Die Geschichte vom weißen Hause ist kurz! Es ist die Amtswohnung des Präsidenten der großen Republik, und erhielt seinen Namen von der Farbe seiner Mauern. So steht es in der Bundesstadt Washington an den Ufern des Potomak, still und reizend gelegen zwischen Busch und Baum als bescheidener Sitz des Erwählten der freien Männer, die von Long Island bis zur Bai von St. Franzisko wohnen. Die Wohnung des Präsidenten ist so bescheiden wie sein Gehalt von 25,000 Dollars, womit das Maaß von Glanz angegeben ist, mit welchem die Amerikaner den Ersten im Staate umgeben wissen wollen. Den Republikanern der neuen Welt stand es wohl an, daß sie das Kapitol, wo der Kongreß tagt, der die Hauptsumme aller politischen Gewalt umschließt, in gewaltigen Umrissen errichteten, eine sinnbildliche Darstellung der Oberherrlichkeit des Volkes; – für die Wohnung des Staatsoberhauptes konnte man sich so genügsam erweisen, wie man sich erwies!

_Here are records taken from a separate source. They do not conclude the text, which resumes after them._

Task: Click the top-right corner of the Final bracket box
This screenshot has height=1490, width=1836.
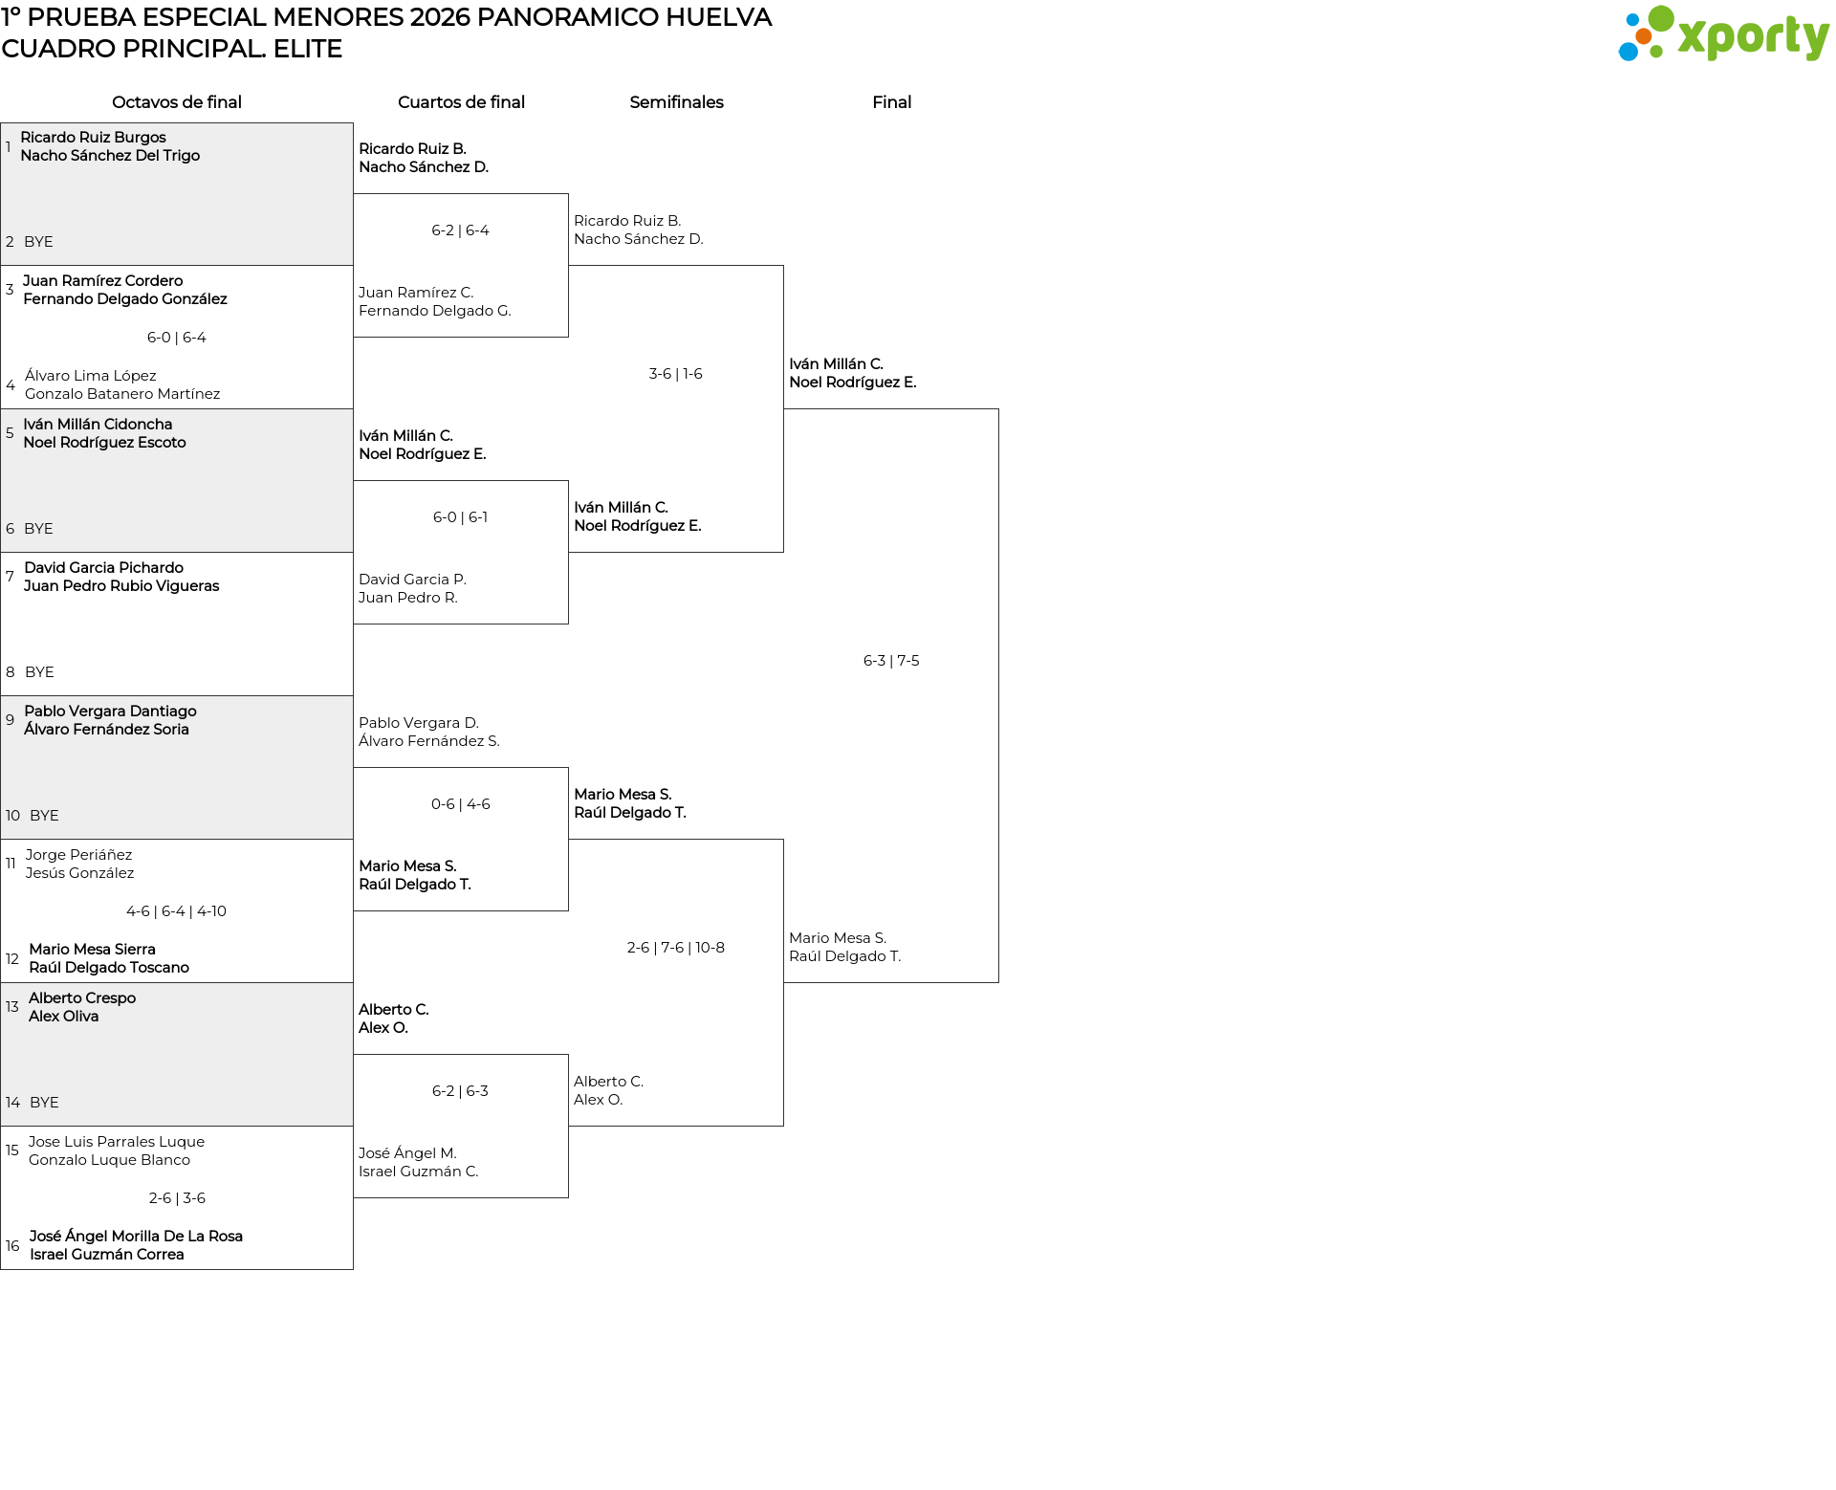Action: [998, 409]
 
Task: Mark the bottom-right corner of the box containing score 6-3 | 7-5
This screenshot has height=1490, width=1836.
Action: [998, 982]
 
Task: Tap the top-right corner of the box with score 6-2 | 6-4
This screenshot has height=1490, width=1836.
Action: [568, 194]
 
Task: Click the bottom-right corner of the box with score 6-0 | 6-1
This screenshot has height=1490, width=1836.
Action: [568, 624]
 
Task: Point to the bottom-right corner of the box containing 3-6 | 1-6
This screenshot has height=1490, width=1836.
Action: [783, 552]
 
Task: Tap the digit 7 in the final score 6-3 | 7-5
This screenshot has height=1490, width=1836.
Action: [901, 661]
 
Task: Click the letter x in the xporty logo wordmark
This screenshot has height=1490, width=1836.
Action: [1693, 37]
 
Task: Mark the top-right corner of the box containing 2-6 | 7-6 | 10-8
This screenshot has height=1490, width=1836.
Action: [783, 840]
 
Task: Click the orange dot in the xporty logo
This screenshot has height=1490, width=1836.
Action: [1643, 36]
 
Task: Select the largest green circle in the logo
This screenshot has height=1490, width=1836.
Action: [1661, 18]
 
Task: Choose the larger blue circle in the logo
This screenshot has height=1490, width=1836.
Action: [1628, 51]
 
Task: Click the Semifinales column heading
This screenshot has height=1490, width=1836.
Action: [676, 102]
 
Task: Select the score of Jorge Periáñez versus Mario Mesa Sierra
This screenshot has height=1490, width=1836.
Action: [176, 911]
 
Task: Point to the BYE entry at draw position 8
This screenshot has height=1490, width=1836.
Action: [39, 672]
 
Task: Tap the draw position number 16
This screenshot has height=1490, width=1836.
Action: [12, 1246]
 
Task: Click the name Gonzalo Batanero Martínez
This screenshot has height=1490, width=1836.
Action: [122, 394]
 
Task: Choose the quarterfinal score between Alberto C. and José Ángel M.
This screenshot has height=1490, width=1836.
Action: [460, 1091]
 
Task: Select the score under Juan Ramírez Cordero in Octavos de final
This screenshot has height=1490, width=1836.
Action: [177, 338]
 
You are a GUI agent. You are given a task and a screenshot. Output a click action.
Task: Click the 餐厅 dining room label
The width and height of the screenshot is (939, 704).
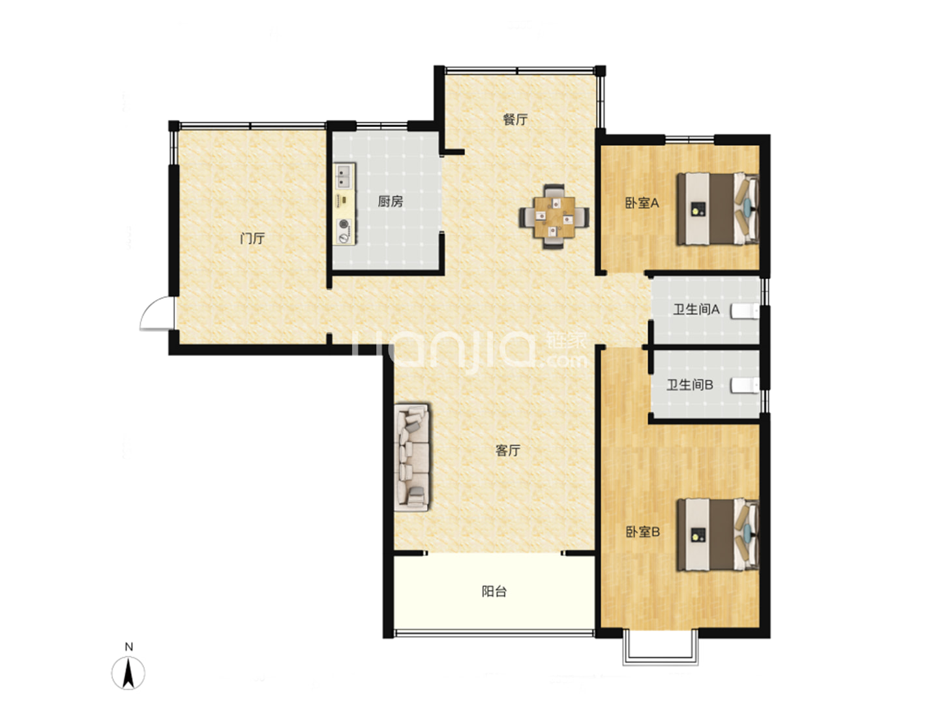click(515, 120)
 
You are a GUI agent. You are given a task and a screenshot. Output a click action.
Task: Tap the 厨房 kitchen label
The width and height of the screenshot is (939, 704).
click(390, 201)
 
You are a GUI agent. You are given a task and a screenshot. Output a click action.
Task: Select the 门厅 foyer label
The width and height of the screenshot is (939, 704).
click(252, 238)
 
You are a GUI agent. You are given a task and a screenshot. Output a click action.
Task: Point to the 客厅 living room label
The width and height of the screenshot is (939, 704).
click(508, 450)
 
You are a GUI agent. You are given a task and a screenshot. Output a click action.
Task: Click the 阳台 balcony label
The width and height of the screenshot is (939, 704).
click(494, 592)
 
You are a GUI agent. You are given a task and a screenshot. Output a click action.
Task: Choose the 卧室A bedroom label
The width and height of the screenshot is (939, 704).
click(642, 203)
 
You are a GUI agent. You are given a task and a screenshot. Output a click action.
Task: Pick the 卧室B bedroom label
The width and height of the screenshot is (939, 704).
click(642, 532)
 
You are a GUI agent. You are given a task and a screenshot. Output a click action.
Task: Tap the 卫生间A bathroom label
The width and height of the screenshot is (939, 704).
click(696, 310)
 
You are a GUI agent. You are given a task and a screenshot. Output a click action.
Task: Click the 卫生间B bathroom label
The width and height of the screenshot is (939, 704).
click(690, 385)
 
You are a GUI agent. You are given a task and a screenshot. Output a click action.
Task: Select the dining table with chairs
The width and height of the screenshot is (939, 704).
click(554, 216)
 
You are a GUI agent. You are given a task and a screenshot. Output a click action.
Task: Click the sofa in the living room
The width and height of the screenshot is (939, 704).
click(411, 458)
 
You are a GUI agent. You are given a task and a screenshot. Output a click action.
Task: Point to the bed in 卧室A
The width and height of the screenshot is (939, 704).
click(717, 209)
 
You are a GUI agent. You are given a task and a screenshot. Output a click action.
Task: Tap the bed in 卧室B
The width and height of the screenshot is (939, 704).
click(717, 535)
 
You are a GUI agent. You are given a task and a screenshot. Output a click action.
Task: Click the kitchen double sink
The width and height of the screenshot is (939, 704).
click(344, 177)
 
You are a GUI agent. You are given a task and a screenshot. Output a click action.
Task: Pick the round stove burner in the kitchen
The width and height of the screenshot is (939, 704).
click(343, 224)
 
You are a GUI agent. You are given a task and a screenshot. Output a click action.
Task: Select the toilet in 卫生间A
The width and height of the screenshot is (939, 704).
click(745, 311)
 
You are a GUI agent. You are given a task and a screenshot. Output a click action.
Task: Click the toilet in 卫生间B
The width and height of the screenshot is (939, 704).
click(745, 385)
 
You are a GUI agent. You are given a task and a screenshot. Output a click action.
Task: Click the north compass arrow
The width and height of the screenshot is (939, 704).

Schmucklos wie von Außen ist es auch innen im weißen Hause; schmucklos – nicht geschmacklos! Einen Ceremonienmeister giebt es dort nicht, von Antichambriren ist keine Rede und keine Wache ruft Dir irgendwo Halt entgegen oder wehrt hierhin oder dorthin den Eintritt. Auch wird das Auge nicht von Glanz geblendet; keine golddurchwirkten Tapeten schmücken die Wände und keine orientalischen Teppiche bedecken den Boden. An und in dem weißen Hause ist Alles fein bürgerlich und sittig. So aber will es der Amerikaner und Keinem kommt es in dem Sinn, sich deshalb mit weniger Achtung (Ehrfurcht kennt der Amerikaner Menschen gegenüber nicht) der Wohnung seines Präsidenten zu nahen. Außerdem hat die Leichtigkeit, mit welcher man Zutritt beim Präsidenten erlangt, nicht gerade zur Folge gehabt, daß davon übermäßiger Gebrauch gemacht wird; die Amerikaner wissen, daß bei ihnen das Staatsoberhaupt der müßigen Stunden nicht zu viele hat und so kommen nichtssagende Audienzen im weißen Hause nicht vor. Die Arbeitszeit des Präsidenten hat eine Art Unverletzlichkeit erlangt, und fast immer geht es still in seiner Wohnung her.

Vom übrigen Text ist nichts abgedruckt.